Given that “redneck” and “hillbilly” remain the last acceptable stereotypes among polite society, it isn’t surprising that the stereotypical urban home of poor, recently rural whites remains an object of scorn. The mere mention of a trailer park conjures images of criminals in wifebeaters, moldy mattresses thrown awry, and Confederate flags. As with most social phenomena, there is a much more interesting reality behind this crass cliché. Trailer parks remain one of the last forms of housing in US cities provided by the market explicitly for low-income residents. Better still, they offer a working example of traditional urban design elements and private governance.

Any discussion of trailer parks should start with the fact that most forms of low-income housing have been criminalized in nearly every major US city. Beginning in the 1920s, urban policymakers and planners started banning what they deemed as low-quality housing, including boarding houses, residential hotels, and low-quality apartments.

Meanwhile, on the outer edges of many cities, urban policymakers undertook a policy of “mass eviction and demolition” of low-quality housing. Policymakers established bans on suburban shantytowns and self-built housing. In knocking out the bottom rung of urbanization, this ended the natural “filtering up” of cities as they expanded outward, replaced as we now know, by static subdivisions of middle-class, single-family houses. The Housing Act of 1937 formalized this war on “slums” at the federal level and by the 1960s much of the emergent low-income urbanism in and around many U.S. cities was eliminated.

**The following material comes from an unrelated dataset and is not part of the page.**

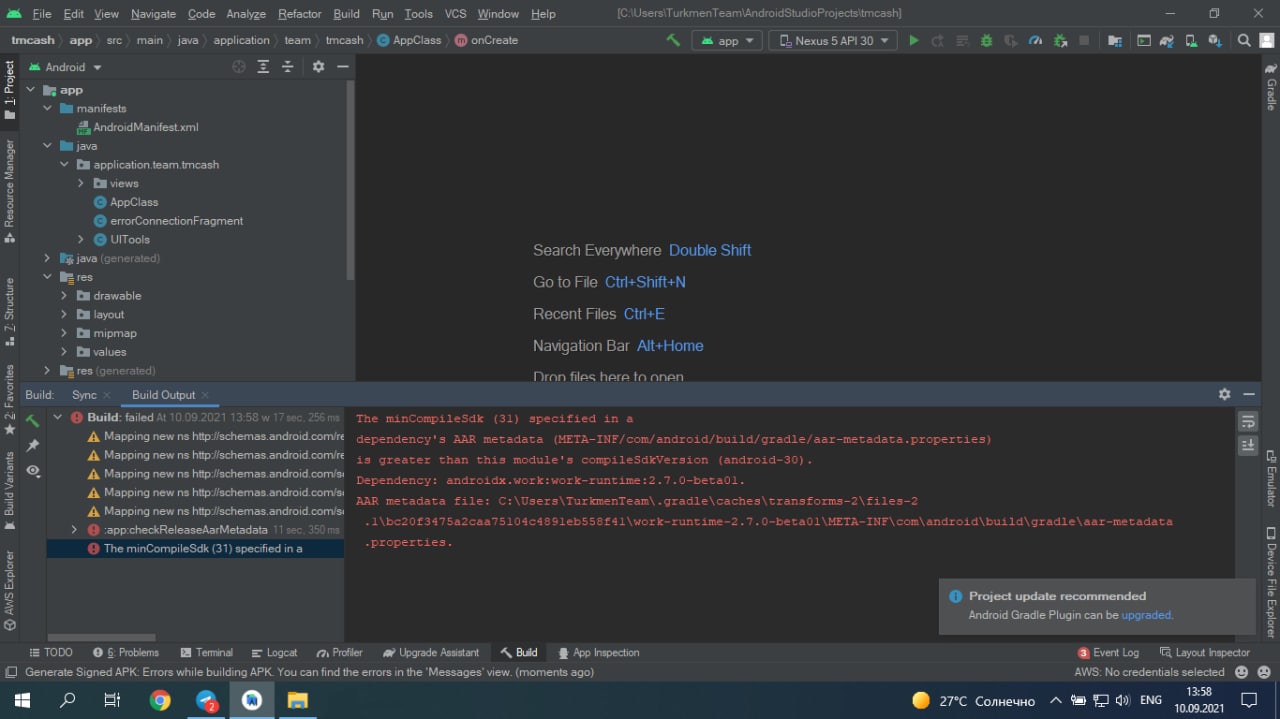The width and height of the screenshot is (1280, 719).
Task: Open the Refactor menu
Action: click(x=299, y=14)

In light of the United States’ century-long war on low-income housing, it’s something of a miracle that trailer parks survive. With an aftermarket trailer, trailer payments and park rent combined average around the remarkably low rents of $300 to $500. Even the typical new manufactured home, with combined trailer payments and park rent, costs around $700 to $1,000 a month. Both options offer a decent standard of living at far less than rents for apartments of comparable size in many cities. The savings with manufactured housing are a big part of the story: where the average manufactured house costs $64,000, the average site-built single-family house now costs $324,000.  The savings don’t come out of shoddy construction either: manufactured homes are increasingly energy efficient, and their manufacturing process produces less waste than traditional site-built construction. With prosperous cities increasingly turning into playgrounds of the rich due to onerous housing supply restrictions, we shouldn’t take these startlingly affordable rents lightly.

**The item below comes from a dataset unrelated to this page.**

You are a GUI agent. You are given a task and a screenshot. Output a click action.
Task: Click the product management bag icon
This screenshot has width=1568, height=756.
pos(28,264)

Trailer parks are not only cheap due to manufacturing; they’re also cheap thanks to their surprising exemption from most conventional land-use controls. Most cities zone very little space for trailer parks—presumably a reflection of the general bias against low-income housing. But where they exist, they are often subject to uniquely liberal land-use regulation, with minimal setbacks, fewer parking requirements, and tiny minimum lot sizes. The result is that many trailer parks have relatively high population densities. The New World Economics blog explains:

If you had 70% home plots/15% roads/15% shared amenities like parks and squares, 1000sf plots, and 2.5 people per household, that works out to population density of 46,000 people per square mile — with one or two story construction! At this level of density, compared to about 9,000/mile for the denser Los Angeles suburb, you could easily have a lot of neat commercial stuff (bars, restaurants, shops, schools, etc.) within walking distance.

One of the few permitted trailer parks in Lexington, Kentucky. An industrial area with many manufacturing jobs lies immediately to the northwest, with discount supermarkets and groceries within walking distance to the north. (Google Maps)

One of the few permitted trailer parks in Lexington, Kentucky. An industrial area with many manufacturing jobs lies immediately to the northwest, with discount supermarkets and groceries within walking distance to the north. (Google Maps)

By combining these liberal land-use regulations with narrow streets shared by all users, we ironically find in many trailer parks a kind of traditional urban design more common in European and Japanese cities. With functional urban densities and traditional urban design, the only thing missing in most trailer parks is a natural mixture of commercial and industrial uses. Many urban trailer parks likely bypass this zoning-imposed challenge by locating within walking distance of commercial and industrial uses.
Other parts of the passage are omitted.